Wilson also enlisted the help of the former Convention Centre’s executive chef, Uwe Habermehl, to create the food menu, including Cammeray Craft’s signature dish. The maple-glazed boneless rib burger tastes as good as you would expect.
I ask Wilson if putting the stand-out rib burger at the top of the menu was a deliberate choice.
“Menu engineering is one of those funny things,” he says.
“The boneless rib burger is one we should put towards the back of the menu because we know we’re going to sell a bucketload of them,” (the evening I interviewed Wilson saw a table of five patrons all order the burger) “but it just makes it very easy for us at the start to go ‘here’s our signature dish, try that’.”

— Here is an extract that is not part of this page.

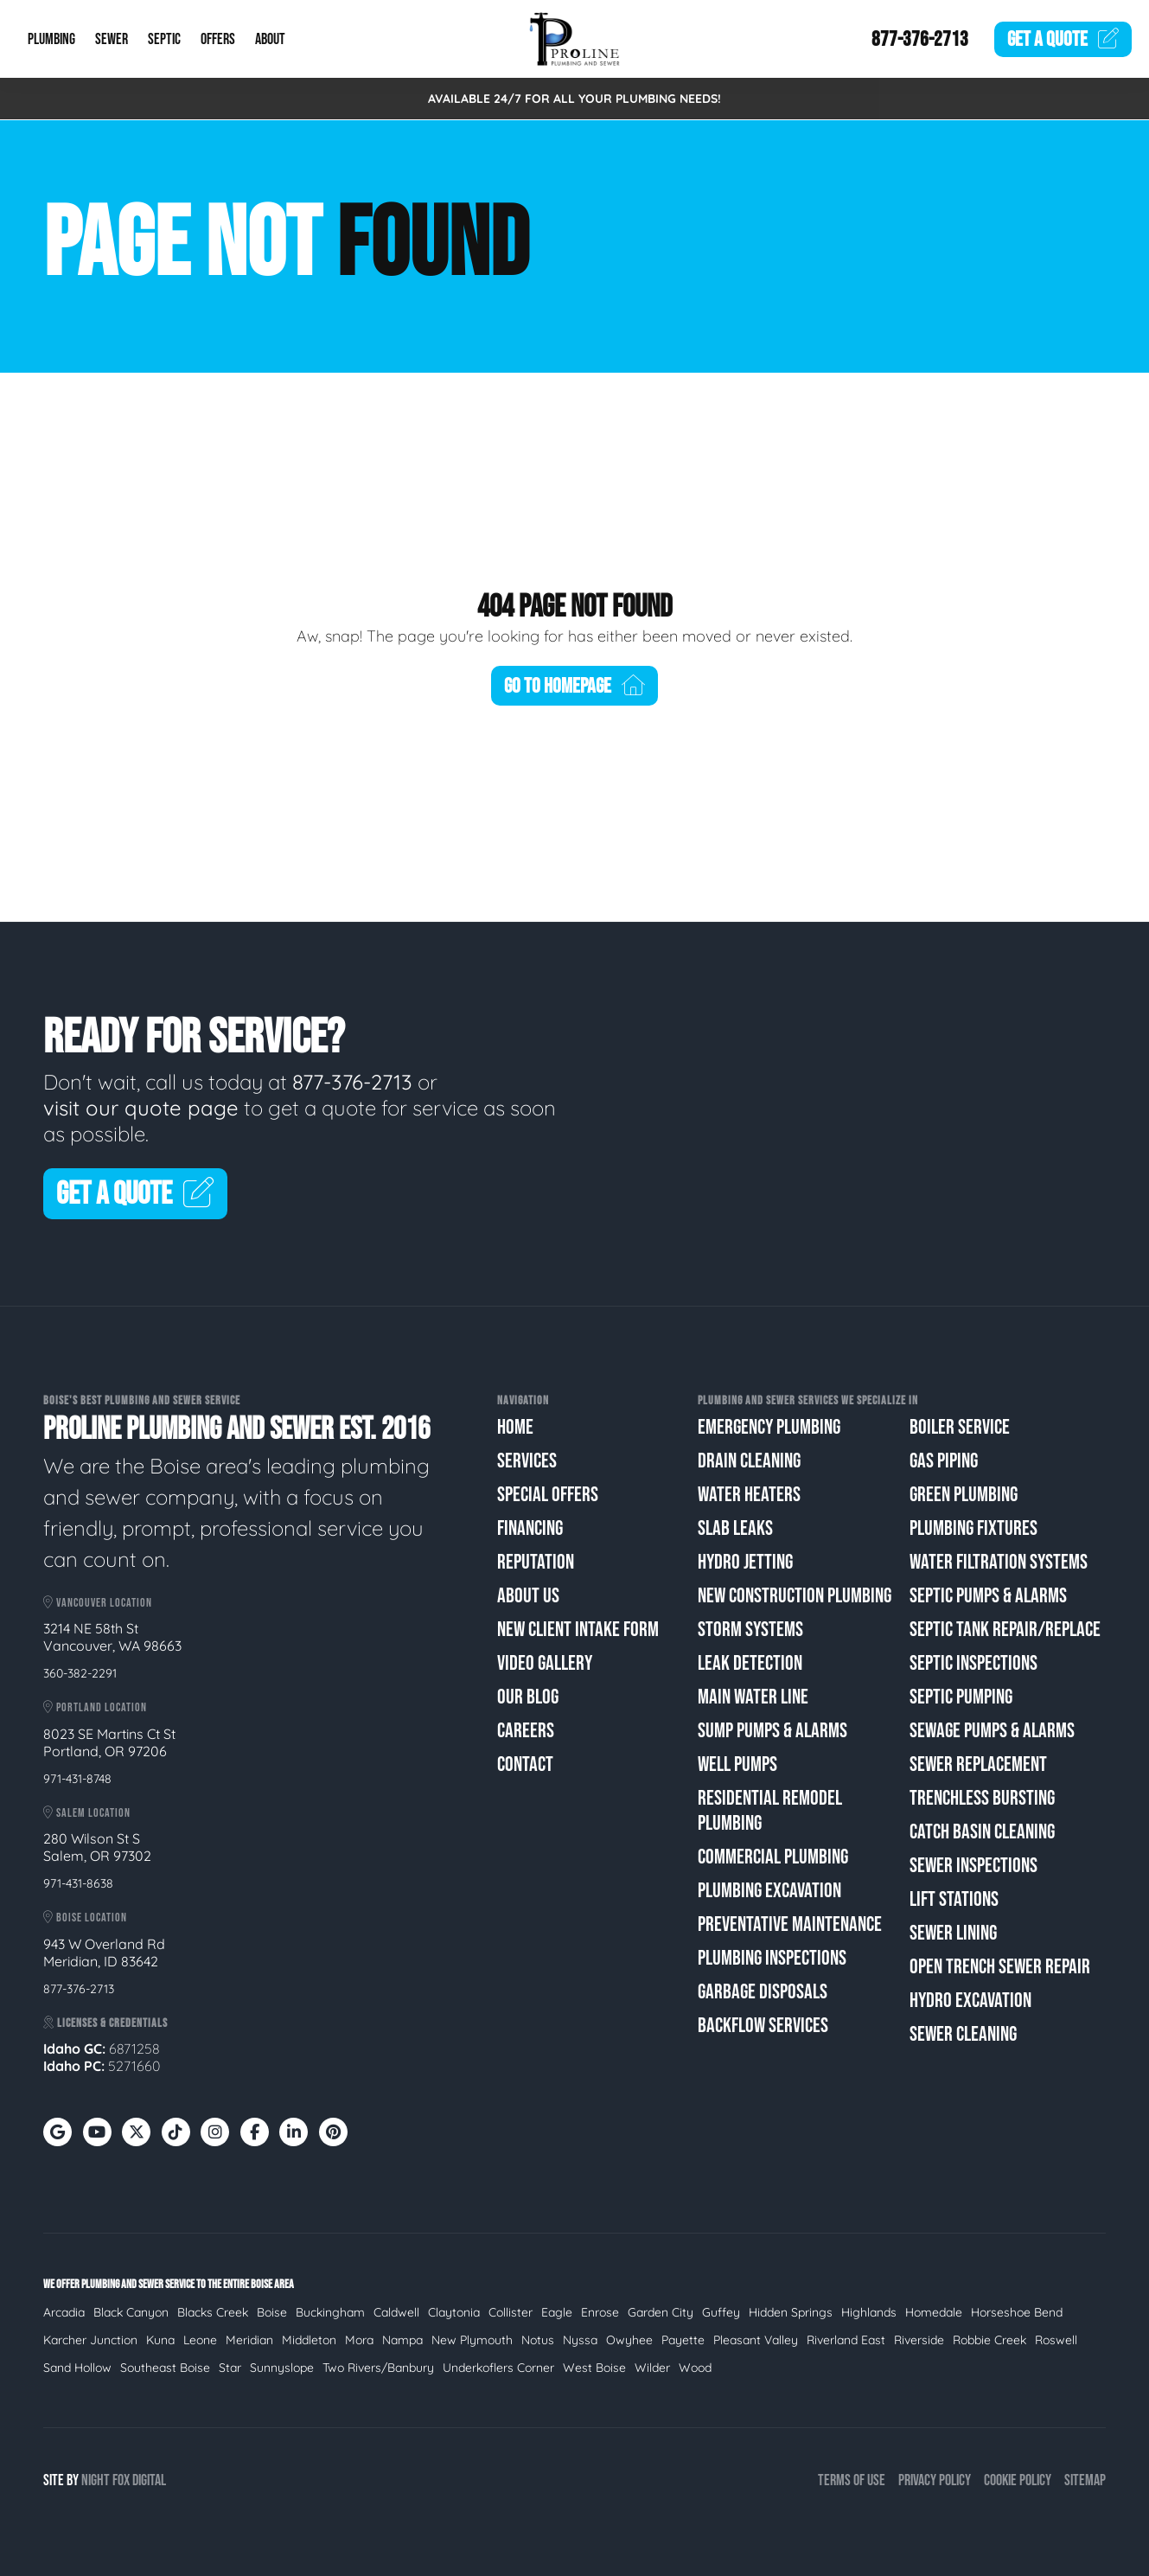 The image size is (1149, 2576). I want to click on Water Heaters, so click(749, 1494).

Despite Wilson’s optimism, he gives no sign of resting on his laurels yet. The key challenge for him is in raising awareness that Cammeray Craft is a restaurant as well as a bar, and he has some plans for events to get people in.
“The place splits nicely into two for dinners. You can have 24 sitting one side or 33 the other side and still be running the restaurant as usual. The next couple of months we’re hoping to do an event with Two Metre Tall [brewery]. I’ll probably do a beer event like that first Thursday of every month, and we’ll do that ourselves whereas other people can do their own events as well.”
“We’ll also do a beer degustation menu, five different courses matched with five different beers, or we can do five different wines or five different other drinks. So I’m thinking that’s something that will get more people into the restaurant.”
“The biggest thing is to get people walking past on the street, to make sure they see that there’s a restaurant here.”
I started this piece calling Cammeray Craft a happy ending to a hard luck tale. While the story obviously continues as the work goes on to build the business, for lovers of good food, good wine and of course good beer, Cammeray Craft is certainly a good place to end up.